Saved entries:
• • •
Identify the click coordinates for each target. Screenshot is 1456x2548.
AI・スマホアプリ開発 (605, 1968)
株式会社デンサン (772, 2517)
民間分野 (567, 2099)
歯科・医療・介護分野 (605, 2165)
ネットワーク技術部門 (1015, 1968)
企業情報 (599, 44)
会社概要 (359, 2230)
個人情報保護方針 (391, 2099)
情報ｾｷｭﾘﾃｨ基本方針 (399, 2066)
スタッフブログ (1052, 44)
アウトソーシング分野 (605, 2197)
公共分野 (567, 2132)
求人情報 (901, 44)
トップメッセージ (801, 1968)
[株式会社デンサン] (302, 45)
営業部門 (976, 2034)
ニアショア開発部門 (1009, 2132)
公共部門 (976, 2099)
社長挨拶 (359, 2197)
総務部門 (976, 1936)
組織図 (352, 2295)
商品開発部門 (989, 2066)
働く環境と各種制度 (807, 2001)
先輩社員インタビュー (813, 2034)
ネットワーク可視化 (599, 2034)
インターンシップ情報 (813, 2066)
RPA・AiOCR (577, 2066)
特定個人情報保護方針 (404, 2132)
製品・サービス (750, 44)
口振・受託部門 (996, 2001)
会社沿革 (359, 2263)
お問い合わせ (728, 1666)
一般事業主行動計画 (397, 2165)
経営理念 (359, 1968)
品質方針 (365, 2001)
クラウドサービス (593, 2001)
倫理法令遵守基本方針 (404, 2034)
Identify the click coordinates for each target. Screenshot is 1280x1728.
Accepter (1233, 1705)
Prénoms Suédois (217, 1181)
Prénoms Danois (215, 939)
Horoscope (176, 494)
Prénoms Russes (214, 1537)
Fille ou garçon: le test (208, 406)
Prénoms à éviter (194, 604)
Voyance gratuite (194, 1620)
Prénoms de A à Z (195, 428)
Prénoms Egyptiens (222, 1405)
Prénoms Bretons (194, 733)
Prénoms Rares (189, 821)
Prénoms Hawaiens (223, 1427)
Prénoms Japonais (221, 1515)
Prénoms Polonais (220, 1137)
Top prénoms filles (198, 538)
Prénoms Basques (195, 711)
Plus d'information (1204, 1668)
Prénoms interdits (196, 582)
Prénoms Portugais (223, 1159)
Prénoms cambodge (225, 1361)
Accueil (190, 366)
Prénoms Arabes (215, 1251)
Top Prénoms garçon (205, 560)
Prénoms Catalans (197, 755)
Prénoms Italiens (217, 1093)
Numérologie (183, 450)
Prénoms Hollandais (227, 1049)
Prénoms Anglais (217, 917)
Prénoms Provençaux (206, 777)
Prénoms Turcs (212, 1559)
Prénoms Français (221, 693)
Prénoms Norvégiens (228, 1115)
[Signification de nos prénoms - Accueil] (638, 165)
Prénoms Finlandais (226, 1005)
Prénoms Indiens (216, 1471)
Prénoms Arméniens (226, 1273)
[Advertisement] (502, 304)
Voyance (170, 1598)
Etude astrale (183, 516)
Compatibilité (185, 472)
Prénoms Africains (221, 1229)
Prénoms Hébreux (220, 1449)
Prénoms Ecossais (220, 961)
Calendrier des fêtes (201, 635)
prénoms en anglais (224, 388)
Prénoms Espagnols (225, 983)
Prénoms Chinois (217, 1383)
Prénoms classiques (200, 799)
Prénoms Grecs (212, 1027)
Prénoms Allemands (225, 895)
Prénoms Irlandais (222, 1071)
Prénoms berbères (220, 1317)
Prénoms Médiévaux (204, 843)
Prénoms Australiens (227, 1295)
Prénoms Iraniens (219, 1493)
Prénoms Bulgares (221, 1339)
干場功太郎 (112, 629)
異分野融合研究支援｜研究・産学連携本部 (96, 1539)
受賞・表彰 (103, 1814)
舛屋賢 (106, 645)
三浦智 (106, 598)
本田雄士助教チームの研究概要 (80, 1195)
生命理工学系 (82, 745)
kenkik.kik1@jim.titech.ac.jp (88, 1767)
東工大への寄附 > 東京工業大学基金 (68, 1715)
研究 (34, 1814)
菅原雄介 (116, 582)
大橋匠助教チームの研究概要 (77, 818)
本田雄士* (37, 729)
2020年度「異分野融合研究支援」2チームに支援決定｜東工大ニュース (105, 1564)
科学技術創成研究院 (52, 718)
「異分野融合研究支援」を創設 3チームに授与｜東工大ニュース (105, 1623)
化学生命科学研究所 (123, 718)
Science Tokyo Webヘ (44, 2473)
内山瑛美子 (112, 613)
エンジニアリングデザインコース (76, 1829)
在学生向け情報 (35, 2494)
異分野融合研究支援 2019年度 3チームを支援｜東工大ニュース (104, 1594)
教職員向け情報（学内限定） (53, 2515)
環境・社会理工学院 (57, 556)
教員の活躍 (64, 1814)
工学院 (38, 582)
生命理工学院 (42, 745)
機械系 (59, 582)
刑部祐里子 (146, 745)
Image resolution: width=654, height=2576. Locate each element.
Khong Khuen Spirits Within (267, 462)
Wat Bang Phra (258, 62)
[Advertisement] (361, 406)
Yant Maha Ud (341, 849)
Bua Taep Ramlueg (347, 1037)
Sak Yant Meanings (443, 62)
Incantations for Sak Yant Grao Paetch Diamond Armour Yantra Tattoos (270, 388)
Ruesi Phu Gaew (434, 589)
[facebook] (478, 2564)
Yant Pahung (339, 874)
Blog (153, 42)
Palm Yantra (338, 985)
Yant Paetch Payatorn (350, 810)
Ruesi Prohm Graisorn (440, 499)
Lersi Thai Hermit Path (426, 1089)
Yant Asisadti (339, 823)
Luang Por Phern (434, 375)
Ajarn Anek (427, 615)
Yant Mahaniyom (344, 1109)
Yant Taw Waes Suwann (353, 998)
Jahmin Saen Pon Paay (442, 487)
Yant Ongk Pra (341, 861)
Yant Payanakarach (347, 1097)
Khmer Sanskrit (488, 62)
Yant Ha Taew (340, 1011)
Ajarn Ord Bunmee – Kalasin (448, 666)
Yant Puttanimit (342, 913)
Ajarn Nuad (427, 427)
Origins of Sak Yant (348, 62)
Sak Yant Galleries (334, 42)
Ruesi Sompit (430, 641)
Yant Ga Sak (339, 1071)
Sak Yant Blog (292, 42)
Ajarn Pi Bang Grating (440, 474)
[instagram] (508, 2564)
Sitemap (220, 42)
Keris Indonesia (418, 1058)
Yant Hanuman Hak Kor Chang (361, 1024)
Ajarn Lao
• • •
Going down from the first line of the entries above, restate each line word for word until the line holding "スタッフブログ (1052, 44)" is done.

Result:
Identify the click coordinates for each target. Screenshot is 1456x2548.
AI・スマホアプリ開発 (605, 1968)
株式会社デンサン (772, 2517)
民間分野 (567, 2099)
歯科・医療・介護分野 (605, 2165)
ネットワーク技術部門 (1015, 1968)
企業情報 (599, 44)
会社概要 (359, 2230)
個人情報保護方針 (391, 2099)
情報ｾｷｭﾘﾃｨ基本方針 (399, 2066)
スタッフブログ (1052, 44)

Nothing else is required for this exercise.